EXERCISE AIM:
Print out the entries that follow exactly, missing none.

SOURCE MATERIAL:
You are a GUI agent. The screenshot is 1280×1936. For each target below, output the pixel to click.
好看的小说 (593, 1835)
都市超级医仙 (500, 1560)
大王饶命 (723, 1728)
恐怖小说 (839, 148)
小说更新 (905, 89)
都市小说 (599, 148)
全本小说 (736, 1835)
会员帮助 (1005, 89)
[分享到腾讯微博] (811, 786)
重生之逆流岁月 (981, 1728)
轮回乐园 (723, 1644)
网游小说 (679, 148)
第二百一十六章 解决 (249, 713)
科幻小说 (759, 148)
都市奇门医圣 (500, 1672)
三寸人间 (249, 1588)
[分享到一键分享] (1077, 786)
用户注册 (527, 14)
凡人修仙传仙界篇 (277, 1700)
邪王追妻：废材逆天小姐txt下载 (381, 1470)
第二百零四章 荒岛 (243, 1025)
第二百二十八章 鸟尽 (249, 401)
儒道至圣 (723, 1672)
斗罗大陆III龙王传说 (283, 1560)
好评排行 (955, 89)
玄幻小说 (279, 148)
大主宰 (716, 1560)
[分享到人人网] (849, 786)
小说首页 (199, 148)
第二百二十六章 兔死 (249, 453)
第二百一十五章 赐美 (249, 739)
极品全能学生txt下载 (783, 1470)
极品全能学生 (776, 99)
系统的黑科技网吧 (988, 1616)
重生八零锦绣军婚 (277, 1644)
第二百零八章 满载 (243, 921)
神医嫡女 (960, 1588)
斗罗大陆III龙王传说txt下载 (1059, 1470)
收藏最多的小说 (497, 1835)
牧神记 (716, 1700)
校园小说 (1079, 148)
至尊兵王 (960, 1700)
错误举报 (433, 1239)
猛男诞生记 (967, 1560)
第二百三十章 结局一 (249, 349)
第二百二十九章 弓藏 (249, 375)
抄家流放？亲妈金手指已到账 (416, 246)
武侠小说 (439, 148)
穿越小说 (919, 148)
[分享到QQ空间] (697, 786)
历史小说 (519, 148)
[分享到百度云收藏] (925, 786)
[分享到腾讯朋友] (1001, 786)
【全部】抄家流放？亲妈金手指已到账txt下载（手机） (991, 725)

OUTPUT BELOW:
You are a GUI agent. The screenshot is 1280×1936. For each target below, output the pixel to click.
好看的小说 (593, 1835)
都市超级医仙 (500, 1560)
大王饶命 (723, 1728)
恐怖小说 (839, 148)
小说更新 (905, 89)
都市小说 (599, 148)
全本小说 (736, 1835)
会员帮助 (1005, 89)
[分享到腾讯微博] (811, 786)
重生之逆流岁月 (981, 1728)
轮回乐园 (723, 1644)
网游小说 (679, 148)
第二百一十六章 解决 (249, 713)
科幻小说 (759, 148)
都市奇门医圣 (500, 1672)
三寸人间 (249, 1588)
[分享到一键分享] (1077, 786)
用户注册 (527, 14)
凡人修仙传仙界篇 (277, 1700)
邪王追妻：废材逆天小姐txt下载 (381, 1470)
第二百零四章 荒岛 (243, 1025)
第二百二十八章 鸟尽 (249, 401)
儒道至圣 (723, 1672)
斗罗大陆III龙王传说 (283, 1560)
好评排行 (955, 89)
玄幻小说 (279, 148)
大主宰 (716, 1560)
[分享到人人网] (849, 786)
小说首页 (199, 148)
第二百二十六章 兔死 (249, 453)
第二百一十五章 赐美 (249, 739)
极品全能学生txt下载 (783, 1470)
极品全能学生 (776, 99)
系统的黑科技网吧 (988, 1616)
重生八零锦绣军婚 (277, 1644)
第二百零八章 满载 (243, 921)
神医嫡女 (960, 1588)
斗罗大陆III龙王传说txt下载 (1059, 1470)
收藏最多的小说 (497, 1835)
牧神记 (716, 1700)
校园小说 (1079, 148)
至尊兵王 (960, 1700)
错误举报 (433, 1239)
猛男诞生记 (967, 1560)
第二百三十章 结局一 (249, 349)
第二百二十九章 弓藏 (249, 375)
抄家流放？亲妈金手指已到账 (416, 246)
武侠小说 (439, 148)
穿越小说 (919, 148)
[分享到QQ空间] (697, 786)
历史小说 (519, 148)
[分享到百度云收藏] (925, 786)
[分享到腾讯朋友] (1001, 786)
【全部】抄家流放？亲妈金手指已到账txt下载（手机） (991, 725)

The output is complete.